MINEOLA, Long Island (PIX11) — For weeks, the first four minutes of surveillance video showing two plainclothes cops beating up a local motorist have been shown repeatedly on local media.
That video file, however, is more than 35 minutes long, and now, PIX11 News has obtained a copy of the entire file. What it shows happening after the beating could be damning for the Nassau County Police Department, whose officers were implicated in the incident.
The video that’s been widely seen since the April 25th incident centers on a 40 second clip showing the officers beating, kicking and hitting unarmed motorist Kyle Howell, 20, repeatedly. The pummeling is so severe that it resulted in three counts of assault against one of the officers, Vinnie LoGiudice, 34.
Beyond the beating, a look at the entire, newly released surveillance video reveals other potential injustices against the driver, who was pulled over for a traffic infraction, and whose charges have all been dropped.
“They lied. They lied,” said Amy Marion, attorney for Howell, regarding the two officers’ stated reasons for using physical force against her client.
“They said that they were injured and they suffered felony level assault” during the traffic stop in Westbury, “and clearly they [were] not,” Marion said.
The video gives a good indication of the officers’ injuries, if they had any. The two officers had claimed they’d been injured badly enough in the incident to take weeks of medical leave afterward. But about a third of the way into the 35 minute video, an ambulance shows up on scene.
An EMT gets out and consults with the officers. They do not appear to take any treatment. Then, the medic tries to inquire about Howell, who, by this point in the video, the two officers have placed into their unmarked SUV. There’s no sign that Howell is checked on by the EMT, even though his injuries resulted in a list of problems that Howell spelled out a few weeks ago.

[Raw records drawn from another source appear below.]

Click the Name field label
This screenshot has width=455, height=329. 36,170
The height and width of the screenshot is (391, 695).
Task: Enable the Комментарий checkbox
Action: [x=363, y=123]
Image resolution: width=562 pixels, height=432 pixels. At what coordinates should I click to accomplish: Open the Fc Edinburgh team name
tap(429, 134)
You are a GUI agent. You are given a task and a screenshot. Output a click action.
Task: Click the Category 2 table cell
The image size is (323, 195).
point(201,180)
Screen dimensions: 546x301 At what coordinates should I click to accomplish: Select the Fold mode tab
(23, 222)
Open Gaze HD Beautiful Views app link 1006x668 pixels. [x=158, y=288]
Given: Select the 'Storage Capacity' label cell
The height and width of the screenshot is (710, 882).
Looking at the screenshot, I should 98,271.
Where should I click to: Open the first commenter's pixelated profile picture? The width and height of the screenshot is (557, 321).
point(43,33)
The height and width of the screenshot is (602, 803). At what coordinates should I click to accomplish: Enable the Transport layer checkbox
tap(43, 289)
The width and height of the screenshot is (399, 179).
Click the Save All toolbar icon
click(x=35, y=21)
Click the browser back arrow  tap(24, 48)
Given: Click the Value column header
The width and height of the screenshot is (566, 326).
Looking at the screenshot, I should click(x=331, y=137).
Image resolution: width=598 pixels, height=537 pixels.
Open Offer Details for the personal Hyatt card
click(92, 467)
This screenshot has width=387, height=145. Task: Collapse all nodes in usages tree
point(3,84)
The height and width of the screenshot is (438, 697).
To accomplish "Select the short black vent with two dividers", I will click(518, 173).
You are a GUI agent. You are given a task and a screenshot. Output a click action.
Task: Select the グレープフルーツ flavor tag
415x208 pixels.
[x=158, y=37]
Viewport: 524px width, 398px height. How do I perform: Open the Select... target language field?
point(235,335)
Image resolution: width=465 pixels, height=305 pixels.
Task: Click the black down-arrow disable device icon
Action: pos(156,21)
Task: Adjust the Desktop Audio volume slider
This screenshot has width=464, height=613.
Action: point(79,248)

“I have nerve damage on the left side of my face,” he said in an interview. “I have a broken cheekbone. My nose is fractured as well.”
The video file, according to Marion, Howell’s lawyer, regarding the officers’ action after the beating, shows a further violation of his constitutional rights. “They not only violated the penal law, they not only violated Nassau County police procedure,” Marion said, “they then try to cover it up.”
She was referring to how, after the officers are seen on screen putting Howell under arrest, they spend at least 24 minutes going through his car in great detail.
The first two minutes of that activity, which is apparently a preliminary search, are not in violation of code, according to the law enforcement consultant to PIX11 News, Wally Zeins. After those first two minutes, however, procedure with which he is very familiar, is very clear.
“You can’t start lifting the seats and going in the trunk,” said the retired NYPD detective supervisor. “You have to have a warrant.”
Contrary to that requirement that most New York police departments abide by, in the video, the officers open the trunk, and spend at least 22 more minutes in and around Howell’s sedan.
“They continue to search the car for an extended period of time,” Marion told PIX11 News, “as if they’re trying to find something to justify the beating.”
The acting commissioner of police provided a measured reaction to the newly available video. He said that his department’s internal affairs division was investigating this case thoroughly, and added, “I believe the indictment [against LoGiudice] speaks for itself. Beyond that, we are not going to comment at this time.”
LoGiudice has been suspended without pay. His duty partner, who is seen with him in the video, was not named in the indictment.